**Records for this task:**
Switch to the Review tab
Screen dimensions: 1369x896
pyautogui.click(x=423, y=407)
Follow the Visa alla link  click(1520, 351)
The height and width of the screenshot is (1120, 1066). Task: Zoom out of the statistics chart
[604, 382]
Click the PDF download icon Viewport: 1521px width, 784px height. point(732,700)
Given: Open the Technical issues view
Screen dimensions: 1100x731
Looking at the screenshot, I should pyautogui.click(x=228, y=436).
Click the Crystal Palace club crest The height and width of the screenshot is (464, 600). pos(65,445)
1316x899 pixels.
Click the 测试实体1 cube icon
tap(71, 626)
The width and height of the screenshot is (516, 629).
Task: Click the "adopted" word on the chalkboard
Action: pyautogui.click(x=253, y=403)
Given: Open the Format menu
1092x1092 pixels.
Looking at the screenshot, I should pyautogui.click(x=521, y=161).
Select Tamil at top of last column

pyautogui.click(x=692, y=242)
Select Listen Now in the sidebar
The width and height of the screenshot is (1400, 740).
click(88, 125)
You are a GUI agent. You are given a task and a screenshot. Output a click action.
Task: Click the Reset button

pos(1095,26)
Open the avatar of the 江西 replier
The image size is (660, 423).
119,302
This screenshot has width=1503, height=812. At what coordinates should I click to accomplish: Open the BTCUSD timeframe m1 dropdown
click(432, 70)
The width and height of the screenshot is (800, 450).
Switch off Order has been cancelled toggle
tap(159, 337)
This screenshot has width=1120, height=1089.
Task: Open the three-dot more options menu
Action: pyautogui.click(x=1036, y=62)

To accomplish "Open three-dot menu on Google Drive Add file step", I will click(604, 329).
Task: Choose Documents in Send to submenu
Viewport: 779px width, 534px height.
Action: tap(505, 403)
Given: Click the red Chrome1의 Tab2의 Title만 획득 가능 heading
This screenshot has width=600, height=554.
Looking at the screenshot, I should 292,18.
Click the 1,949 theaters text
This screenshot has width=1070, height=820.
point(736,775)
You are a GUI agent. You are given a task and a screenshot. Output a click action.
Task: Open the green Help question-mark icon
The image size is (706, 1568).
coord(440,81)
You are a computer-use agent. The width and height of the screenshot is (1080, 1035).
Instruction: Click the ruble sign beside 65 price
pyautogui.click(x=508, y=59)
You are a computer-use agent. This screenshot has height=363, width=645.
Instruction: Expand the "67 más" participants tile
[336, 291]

**The problem:**
Considering only the material above, set down every line from the one with "The height and width of the screenshot is (1120, 1066)." to the one with "The width and height of the screenshot is (800, 450).", inclusive, exactly as written.

**Exercise response:**
The height and width of the screenshot is (1120, 1066). Task: Zoom out of the statistics chart
[604, 382]
Click the PDF download icon Viewport: 1521px width, 784px height. point(732,700)
Given: Open the Technical issues view
Screen dimensions: 1100x731
Looking at the screenshot, I should pyautogui.click(x=228, y=436).
Click the Crystal Palace club crest The height and width of the screenshot is (464, 600). pos(65,445)
1316x899 pixels.
Click the 测试实体1 cube icon
tap(71, 626)
The width and height of the screenshot is (516, 629).
Task: Click the "adopted" word on the chalkboard
Action: pyautogui.click(x=253, y=403)
Given: Open the Format menu
1092x1092 pixels.
Looking at the screenshot, I should pyautogui.click(x=521, y=161).
Select Tamil at top of last column

pyautogui.click(x=692, y=242)
Select Listen Now in the sidebar
The width and height of the screenshot is (1400, 740).
click(88, 125)
You are a GUI agent. You are given a task and a screenshot. Output a click action.
Task: Click the Reset button

pos(1095,26)
Open the avatar of the 江西 replier
The image size is (660, 423).
119,302
This screenshot has width=1503, height=812. At what coordinates should I click to accomplish: Open the BTCUSD timeframe m1 dropdown
click(432, 70)
The width and height of the screenshot is (800, 450).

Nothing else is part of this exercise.